The simulation serves to show how the magnetic field of one current-carrying wire exerts a force on another current-carrying wire.
When two wires are placed parallel to each other and carry electric currents, each wire produces its own magnetic field. The magnetic field around a straight current-carrying conductor forms concentric circles, and the direction of these circles can be determined by the right-hand grip rule: if you point your thumb along the direction of the current, your curled fingers show the direction of the magnetic field lines.
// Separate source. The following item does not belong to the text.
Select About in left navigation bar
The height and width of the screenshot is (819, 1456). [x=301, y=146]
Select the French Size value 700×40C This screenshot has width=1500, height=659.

Because of this, one wire is always sitting inside the magnetic field created by the other. The moving charges in the second wire—that is, the current—interact with this magnetic field and experience a force. The strength of the force depends on the current in both wires and the distance between them, while the direction of the force can be worked out using Fleming’s left-hand rule or simply by considering how the two fields interact.
Magnetic field patterns between two parallel currents interact in such a way as to form either an attraction (for currents in same direction) or a repulsion (for opposite currents)
If the currents in the two wires flow in the same direction, the magnetic fields between the wires reinforce each other, producing a stronger field outside the pair and a weaker field between them. This imbalance pulls the wires towards each other, so they attract. On the other hand, if the currents run in opposite directions, the magnetic fields between the wires reinforce instead, while the fields outside are weakened. The result is a pushing apart of the two wires, so they repel each other.
In short, the force on parallel wires arises because each wire generates a magnetic field that acts on the current in the other. Identifying the force is straightforward once you know the directions of the currents: currents in the same direction cause attraction, while currents in opposite directions cause repulsion.